Indomitably, this leads me down an incremental cliff, filling me with a pitiful state of delusion and cushioning me as time passes so I do not have to feel a single thrust when that innocent youth inside dies. However, that is a more painful death than the complete disappearance of a withering existence as age crosses the great divide.
I remember going for a stroll in the park one day. I saw an elderly gentleman who was hardly able to lift his leg. A distance that took me five steps took him over five minutes to cover. It's incredible how these physical changes become so unnoticeable over time. I'm assuming he was previously my age, and he used to be brimming with vitality and liveliness, rushing about after whatever popular fad and levity at the time. However, as the years pass, we notice that our bodies were once capable of folding, bending, twisting, wrenching, and contorting in ways they are now utterly incapable of doing.
In my lifetime, I have seen many individuals who retire into profound misery, caught between the dread of mortality and the adversity of life—those who cannot live and still do not know how to die. How can one know death if they do not know how to live? Whether death is—as we all may wish—a distant possibility or, due to age or sickness (as it was with my grandfather), a near certainty, it remains an inescapable truth. Stripped to its most basic level, one must develop an authentic role with it. I believe our mortality must be recognized as a probability, acknowledged, and accepted as such.

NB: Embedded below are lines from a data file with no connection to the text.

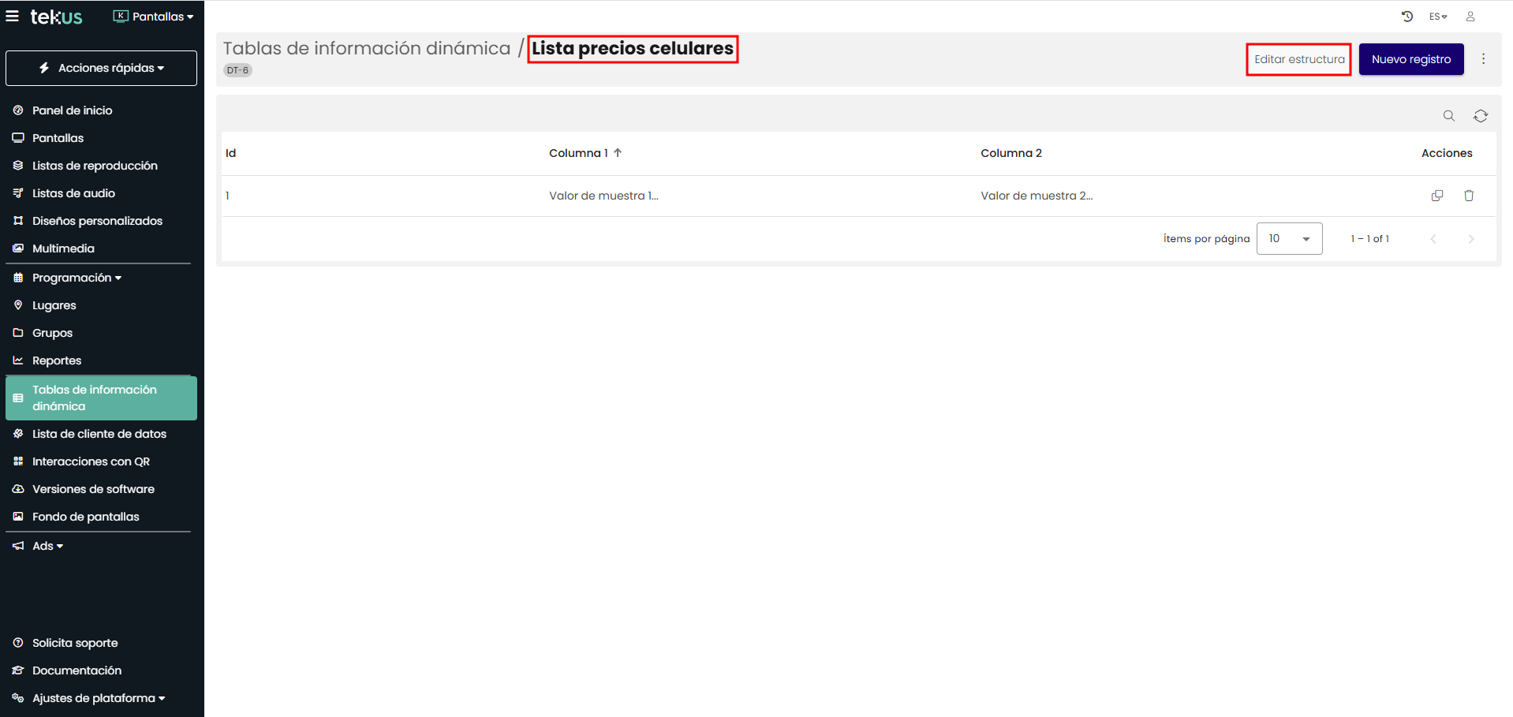Open the items per page dropdown
Screen dimensions: 1513x717
click(1289, 239)
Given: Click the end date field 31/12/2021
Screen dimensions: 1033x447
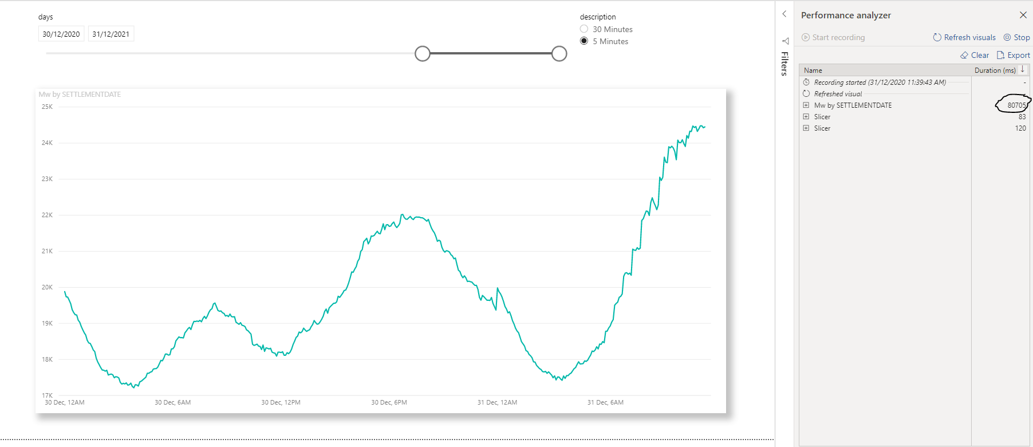Looking at the screenshot, I should [111, 34].
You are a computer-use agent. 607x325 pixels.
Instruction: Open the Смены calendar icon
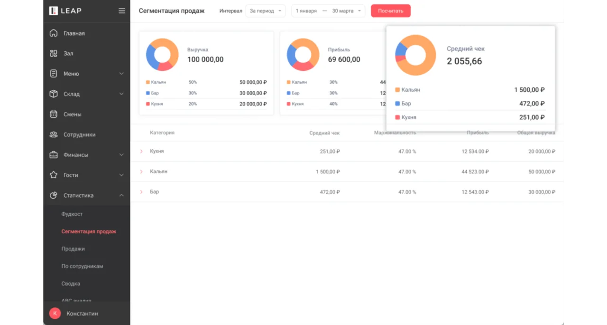pyautogui.click(x=53, y=114)
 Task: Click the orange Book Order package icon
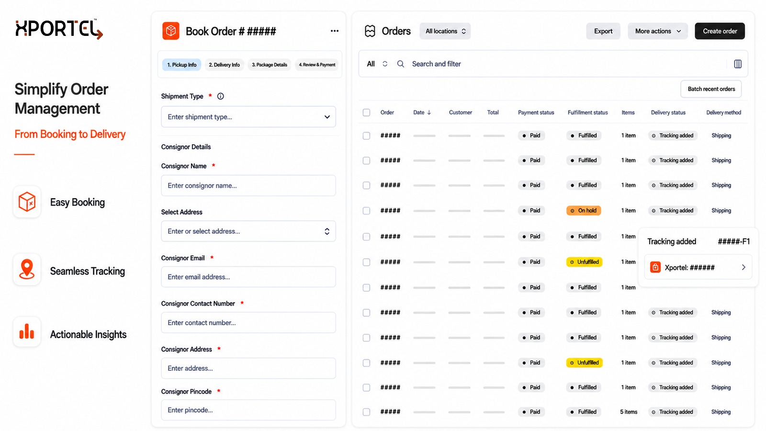point(171,31)
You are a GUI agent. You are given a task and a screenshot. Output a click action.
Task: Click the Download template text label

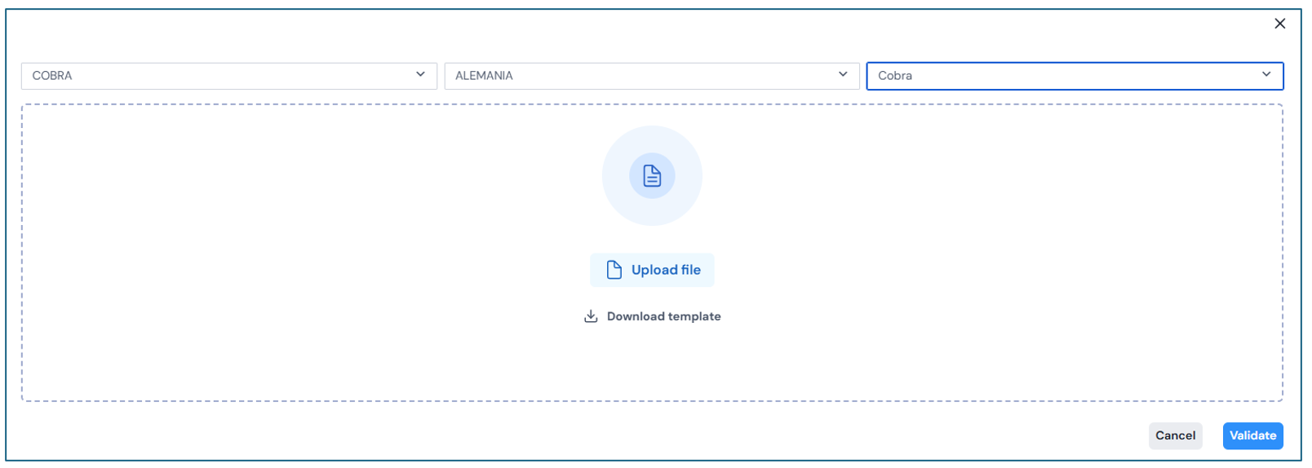663,316
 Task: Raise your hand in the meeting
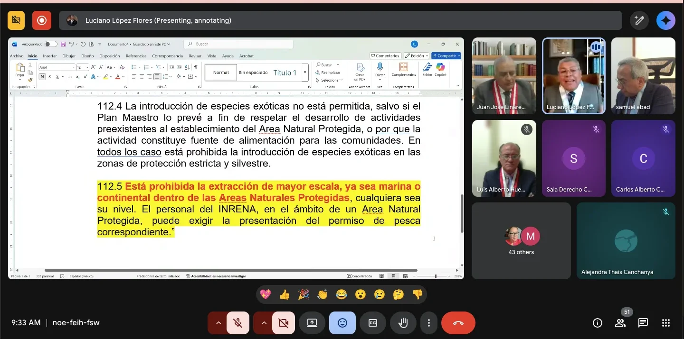pos(403,323)
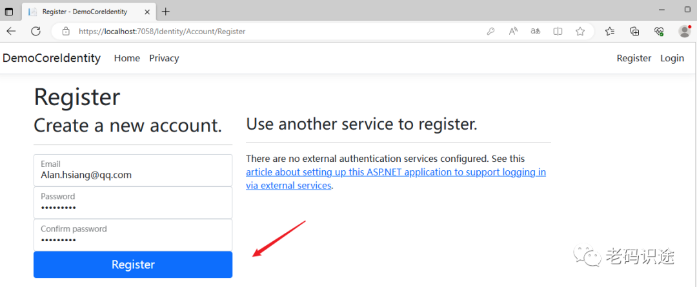Open the article about external services link
Image resolution: width=697 pixels, height=287 pixels.
coord(395,172)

This ensures that death is encountered as a universal phenomenon we all must face, like one's own child, whom we must nurture and care for and not neglect (due to an innate lack of courage) until the day that child is mature enough to carry on their legacy. Be neither overly optimistic nor pessimistic, for that child will inevitably grow, whether you are aware or unaware of their development, whether by their own will or through the inheritance of your existence—memento mori.